# Data for processing:

'''

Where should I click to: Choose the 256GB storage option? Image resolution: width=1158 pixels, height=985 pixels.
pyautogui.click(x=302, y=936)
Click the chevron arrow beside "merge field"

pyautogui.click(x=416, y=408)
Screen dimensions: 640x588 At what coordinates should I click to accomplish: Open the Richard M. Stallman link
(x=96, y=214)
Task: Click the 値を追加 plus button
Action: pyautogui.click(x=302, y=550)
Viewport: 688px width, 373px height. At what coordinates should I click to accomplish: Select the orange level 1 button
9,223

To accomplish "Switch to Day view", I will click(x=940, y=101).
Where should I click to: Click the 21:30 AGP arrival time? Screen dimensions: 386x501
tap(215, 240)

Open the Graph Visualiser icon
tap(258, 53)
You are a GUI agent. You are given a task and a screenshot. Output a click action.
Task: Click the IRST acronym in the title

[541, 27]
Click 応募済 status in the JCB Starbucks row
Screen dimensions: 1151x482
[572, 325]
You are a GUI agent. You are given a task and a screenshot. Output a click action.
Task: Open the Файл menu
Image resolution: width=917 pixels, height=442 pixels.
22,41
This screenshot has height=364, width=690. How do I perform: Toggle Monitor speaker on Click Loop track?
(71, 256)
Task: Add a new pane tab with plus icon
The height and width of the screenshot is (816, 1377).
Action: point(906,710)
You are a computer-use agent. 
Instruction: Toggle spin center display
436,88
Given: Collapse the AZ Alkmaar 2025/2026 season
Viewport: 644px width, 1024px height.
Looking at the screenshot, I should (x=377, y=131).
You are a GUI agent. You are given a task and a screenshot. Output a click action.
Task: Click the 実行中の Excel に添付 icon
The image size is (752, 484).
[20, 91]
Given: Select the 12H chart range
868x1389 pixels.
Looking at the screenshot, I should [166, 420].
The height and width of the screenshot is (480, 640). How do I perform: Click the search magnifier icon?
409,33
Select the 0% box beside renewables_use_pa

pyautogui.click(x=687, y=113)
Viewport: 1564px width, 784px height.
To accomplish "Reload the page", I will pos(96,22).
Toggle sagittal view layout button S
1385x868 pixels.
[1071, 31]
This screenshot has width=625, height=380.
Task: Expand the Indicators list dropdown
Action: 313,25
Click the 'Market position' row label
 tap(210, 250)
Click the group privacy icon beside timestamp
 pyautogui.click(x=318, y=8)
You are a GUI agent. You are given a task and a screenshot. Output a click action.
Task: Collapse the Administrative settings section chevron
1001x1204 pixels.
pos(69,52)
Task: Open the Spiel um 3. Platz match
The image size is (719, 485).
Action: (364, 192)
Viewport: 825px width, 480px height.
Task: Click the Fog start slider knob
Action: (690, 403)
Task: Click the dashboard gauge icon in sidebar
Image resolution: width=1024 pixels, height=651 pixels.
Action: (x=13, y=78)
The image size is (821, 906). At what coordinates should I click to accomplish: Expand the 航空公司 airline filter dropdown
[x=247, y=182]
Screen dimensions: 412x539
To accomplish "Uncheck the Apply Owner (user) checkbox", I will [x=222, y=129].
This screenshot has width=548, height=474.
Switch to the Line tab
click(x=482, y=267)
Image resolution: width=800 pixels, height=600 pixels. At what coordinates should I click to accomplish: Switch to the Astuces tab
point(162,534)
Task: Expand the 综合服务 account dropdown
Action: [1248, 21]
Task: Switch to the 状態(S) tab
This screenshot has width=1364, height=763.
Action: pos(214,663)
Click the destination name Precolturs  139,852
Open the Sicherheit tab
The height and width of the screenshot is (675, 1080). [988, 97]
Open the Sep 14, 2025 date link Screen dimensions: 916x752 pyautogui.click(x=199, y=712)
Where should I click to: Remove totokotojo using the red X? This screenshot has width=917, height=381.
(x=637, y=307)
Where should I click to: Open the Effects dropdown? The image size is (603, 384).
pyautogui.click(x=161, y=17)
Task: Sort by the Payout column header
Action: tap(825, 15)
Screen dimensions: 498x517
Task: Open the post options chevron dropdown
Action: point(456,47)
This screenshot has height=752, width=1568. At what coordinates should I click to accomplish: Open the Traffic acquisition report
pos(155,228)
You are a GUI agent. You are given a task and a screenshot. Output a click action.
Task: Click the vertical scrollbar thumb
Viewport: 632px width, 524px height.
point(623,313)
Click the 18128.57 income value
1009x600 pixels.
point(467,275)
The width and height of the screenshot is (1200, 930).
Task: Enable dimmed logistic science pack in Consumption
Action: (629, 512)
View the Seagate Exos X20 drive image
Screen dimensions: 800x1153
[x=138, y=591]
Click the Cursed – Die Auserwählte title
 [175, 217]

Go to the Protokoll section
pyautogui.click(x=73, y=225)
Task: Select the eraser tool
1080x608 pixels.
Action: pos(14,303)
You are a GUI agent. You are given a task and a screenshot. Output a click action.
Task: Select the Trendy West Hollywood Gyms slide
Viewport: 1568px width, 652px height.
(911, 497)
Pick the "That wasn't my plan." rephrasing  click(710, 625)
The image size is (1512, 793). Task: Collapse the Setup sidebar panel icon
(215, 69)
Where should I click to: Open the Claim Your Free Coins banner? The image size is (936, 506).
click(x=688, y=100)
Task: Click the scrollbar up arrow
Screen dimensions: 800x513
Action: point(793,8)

'''

# The task:
After reading each line of the data, give only the number of lines that include the word "scrollbar".

# Exercise solution:
2